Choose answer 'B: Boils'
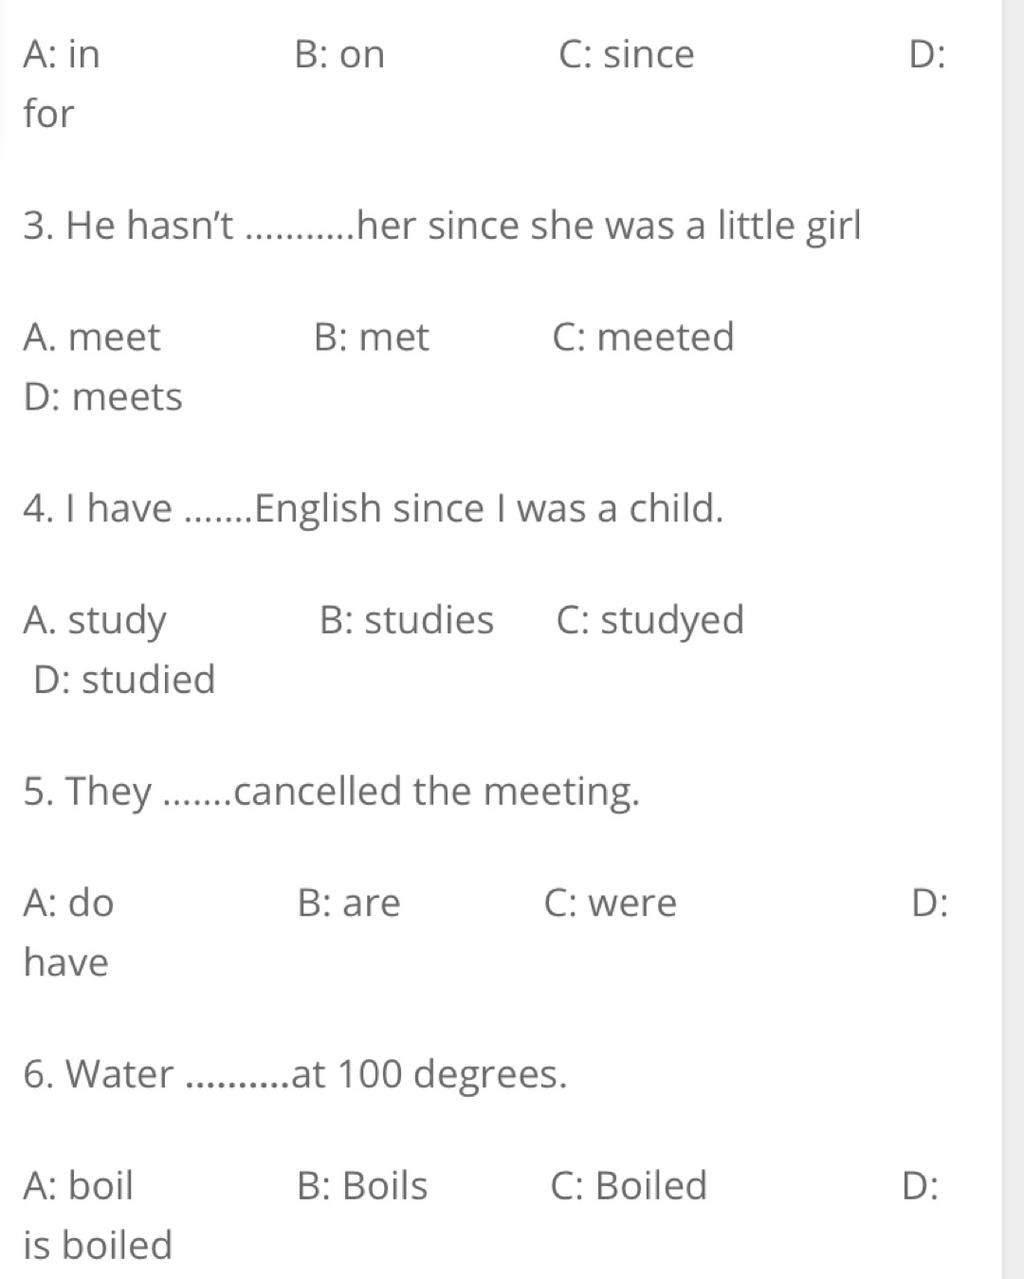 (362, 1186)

--

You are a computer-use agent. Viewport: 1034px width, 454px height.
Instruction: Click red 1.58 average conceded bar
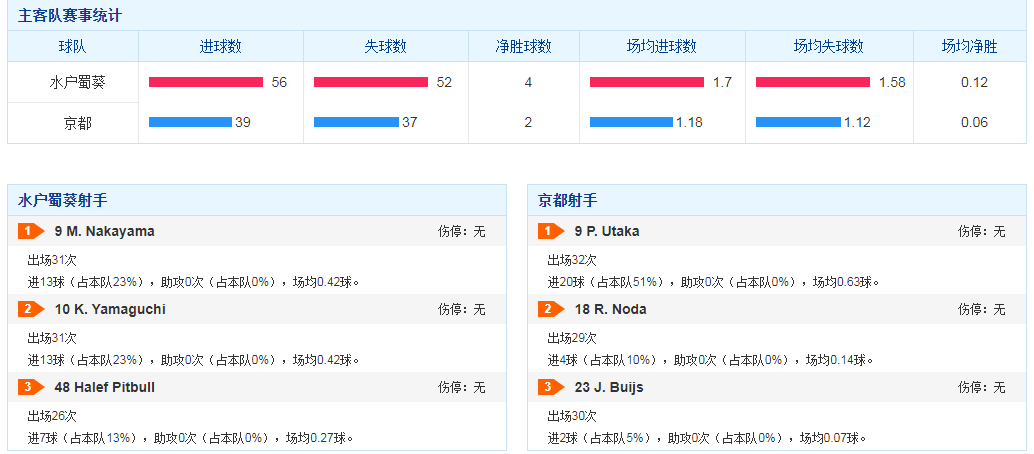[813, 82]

...

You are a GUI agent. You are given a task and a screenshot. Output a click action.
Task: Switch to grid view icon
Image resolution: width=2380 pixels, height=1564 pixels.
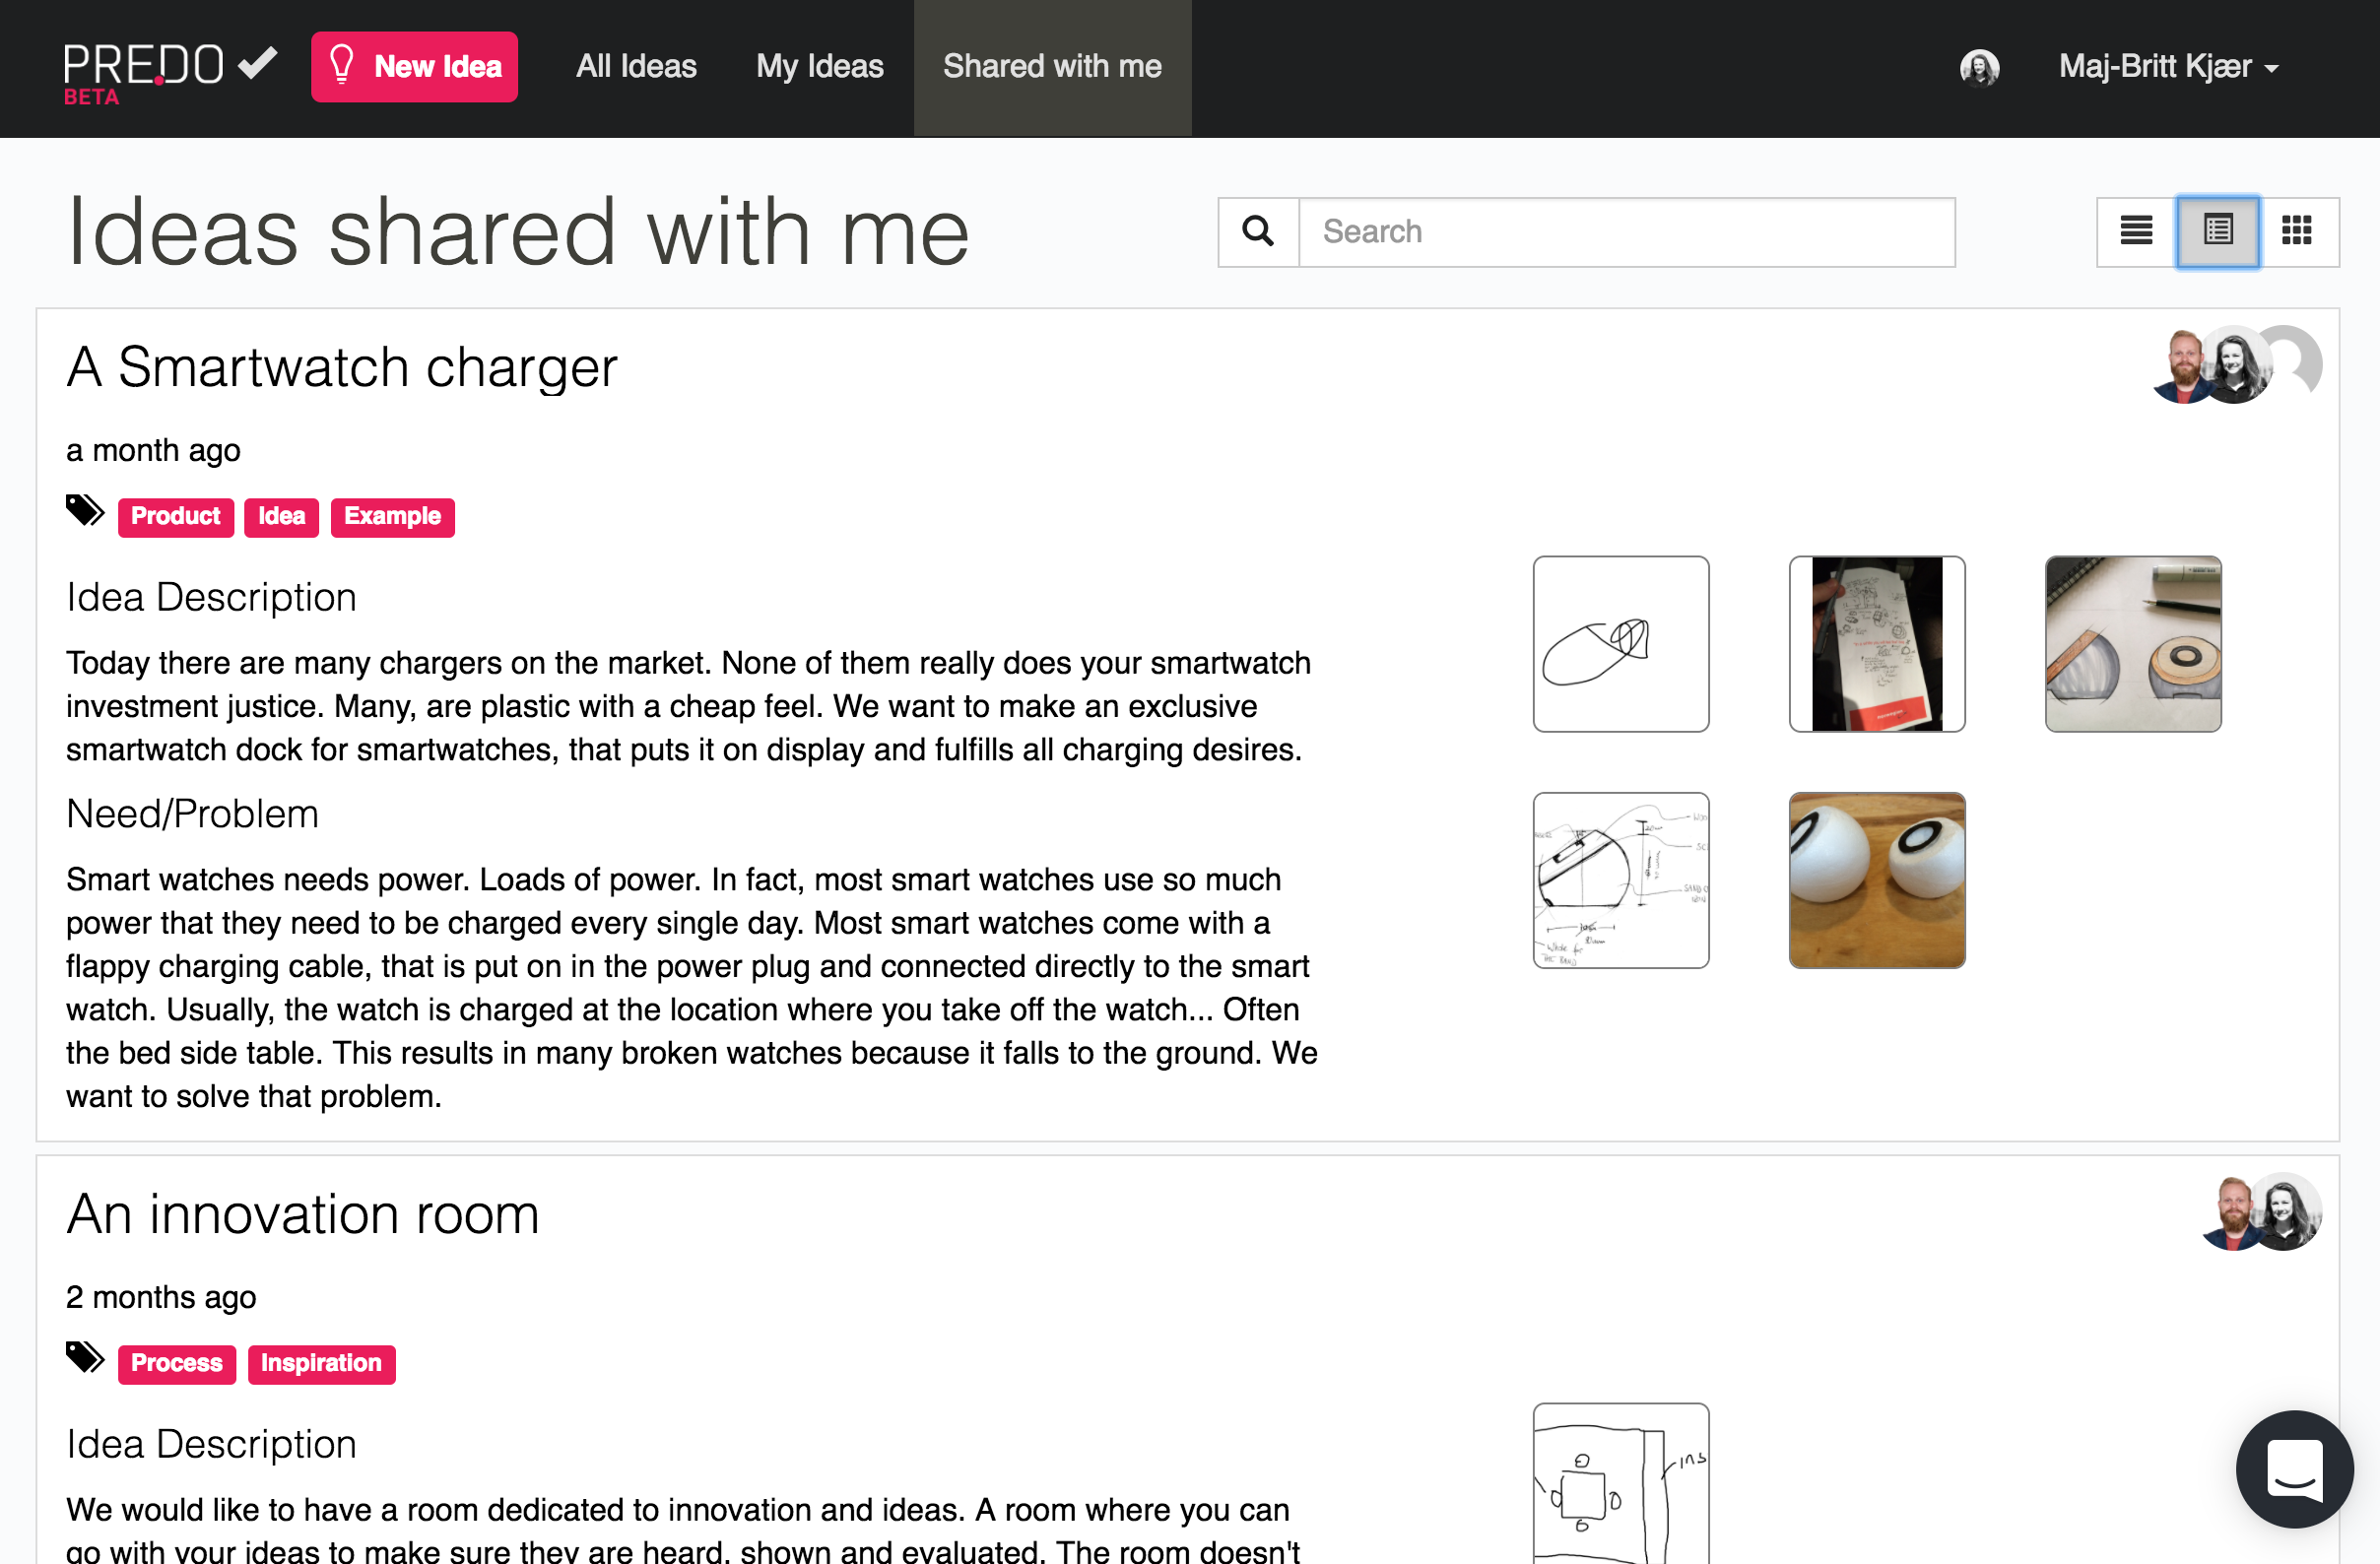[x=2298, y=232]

■ **WHAT TO WORK ON**
Please copy out each line of the material that holds the string "agent".

■ **RESULT OF THIS TASK**
You are a computer-use agent. Viewport: 1034px width, 454px height.
You are a GUI agent. You are given a task and a screenshot. Output a click action.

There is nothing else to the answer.